• TASK BRIEF: Return the line that contains "EN (55, 40)" plus every line after it to the end of the entries below, exactly as given, and stop there.

━━━ SUPPLIED INFORMATION

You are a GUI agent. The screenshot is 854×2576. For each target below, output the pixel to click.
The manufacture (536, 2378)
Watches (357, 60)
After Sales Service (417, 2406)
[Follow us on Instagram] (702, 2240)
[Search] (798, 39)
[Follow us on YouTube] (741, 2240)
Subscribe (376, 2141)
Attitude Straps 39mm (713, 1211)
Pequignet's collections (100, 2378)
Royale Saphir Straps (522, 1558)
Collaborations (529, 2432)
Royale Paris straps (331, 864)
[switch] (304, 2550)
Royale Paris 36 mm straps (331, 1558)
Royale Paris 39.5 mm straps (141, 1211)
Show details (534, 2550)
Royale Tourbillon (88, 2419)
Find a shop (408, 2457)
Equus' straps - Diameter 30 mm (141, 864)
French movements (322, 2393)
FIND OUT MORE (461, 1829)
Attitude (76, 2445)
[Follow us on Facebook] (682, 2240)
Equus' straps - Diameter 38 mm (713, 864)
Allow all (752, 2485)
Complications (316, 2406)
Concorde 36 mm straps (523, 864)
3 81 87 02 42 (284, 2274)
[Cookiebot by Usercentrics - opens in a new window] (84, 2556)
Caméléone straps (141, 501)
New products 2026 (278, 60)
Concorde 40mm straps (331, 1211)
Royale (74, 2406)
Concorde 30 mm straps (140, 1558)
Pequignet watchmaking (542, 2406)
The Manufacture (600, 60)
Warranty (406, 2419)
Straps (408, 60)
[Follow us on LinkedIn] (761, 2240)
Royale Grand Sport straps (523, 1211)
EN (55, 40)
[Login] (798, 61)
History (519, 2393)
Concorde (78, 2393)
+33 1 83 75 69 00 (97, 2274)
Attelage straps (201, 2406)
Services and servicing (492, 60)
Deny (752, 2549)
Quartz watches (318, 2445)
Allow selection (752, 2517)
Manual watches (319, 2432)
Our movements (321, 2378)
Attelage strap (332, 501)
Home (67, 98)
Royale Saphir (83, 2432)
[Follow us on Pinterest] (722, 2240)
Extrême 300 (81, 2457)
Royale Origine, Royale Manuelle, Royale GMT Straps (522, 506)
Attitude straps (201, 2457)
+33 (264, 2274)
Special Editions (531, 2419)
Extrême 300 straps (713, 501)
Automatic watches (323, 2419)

━━━━━━

• TASK RESULT:
EN (55, 40)
[Login] (798, 61)
History (519, 2393)
Concorde (78, 2393)
+33 1 83 75 69 00 (97, 2274)
Attelage straps (201, 2406)
Services and servicing (492, 60)
Deny (752, 2549)
Quartz watches (318, 2445)
Allow selection (752, 2517)
Manual watches (319, 2432)
Our movements (321, 2378)
Attelage strap (332, 501)
Home (67, 98)
Royale Saphir (83, 2432)
[Follow us on Pinterest] (722, 2240)
Extrême 300 (81, 2457)
Royale Origine, Royale Manuelle, Royale GMT Straps (522, 506)
Attitude straps (201, 2457)
+33 (264, 2274)
Special Editions (531, 2419)
Extrême 300 straps (713, 501)
Automatic watches (323, 2419)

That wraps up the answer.